And that bothers me. People aren’t getting angry with me, or disagreeing with my work, because they fail to understand the message I am trying to communicate. The consensus among Youtube commenters isn’t that I am a poet writing about stuttering, but that I am a poet despite stuttering. My work is presented as demonstrative of strength and perseverance in a way I really don’t believe is warranted.
The term “inspiration porn” refers to this extremely common response to disabled self-expression, in which stories of disabled people excelling in sports, art, or even just performing daily tasks, are marketed for the consumption of the non-disabled. This rhetoric - that it’s inspiring to watch someone overcome hardship - is incredibly infantilizing and reinforces the essentialist notion of the disabled as irreparably different.
Watching the work I intend to be angry and radical used in this way is frustrating, to say the least. Some incredible conversations within the speech community have come from this video, but it’s also tagged as “daily motivation” on diet and exercise websites alongside such gems as, “This man has no arms, no legs, and an amazing attitude!” Recently, I was compared to a dancer with lower limb difference. As in: “Look at the speaker with the broken voice! Look at the dancer with the broken body! Gee, it’s just so inspiring!”

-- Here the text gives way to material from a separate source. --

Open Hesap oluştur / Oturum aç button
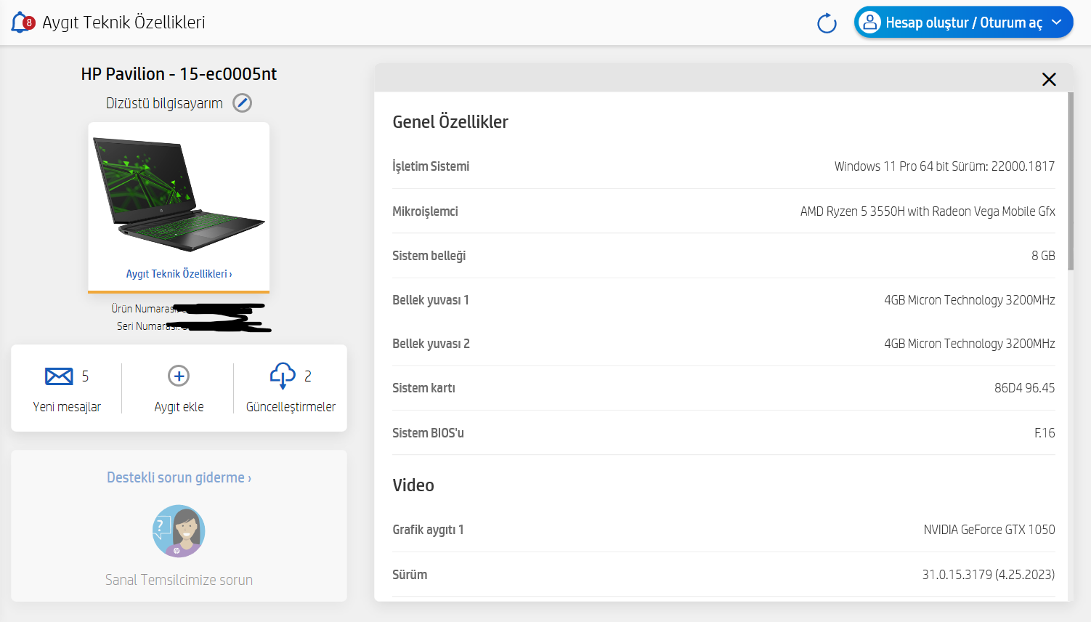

When Honest Speech was posted to Upworthy, we submitted the contact info for Did I Stutter to be linked under the video. If you look closely, the post also links the National Stuttering Association. This isn’t information we asked to be posted nor were we consulted on it. On the surface, it seems like a simple choice to reference the largest national group relating to stuttering. And while our work aligns with the NSA in some ways, conflating the two because they have stuttering in common fails to recognize that our message and mission are nuanced. It fails to recognize that we, as stutterers, have something specific to say. The simple fact that we are speaking while stuttering isn’t the point.
I don’t know how to respond to these people. I want to be angry with them, to explain why their well-intended comments are offensive. I want to re-assert my control. But that works a lot better online than it does in the workplace, the classroom, or while crossing the street. I appreciate the irony here, that a poem I wrote to celebrate my difference is being used to further oppress disabled voices.
When I choose to use this poem in competition, I’m not seeking pity from the judges. I didn’t write it because I thought it would score well. I wrote it because I own a marginalized voice. I wrote it for the kids who have been taught that there are parts of themselves best kept hidden. I continue to perform it because it is an authentic expression of my experience in reclaiming dysfluency.
In performance, I can’t control the way an audience interprets my work, but I can choose the way I present myself. Which is to say, I will always be angry. I will always be proud. I will always be honest.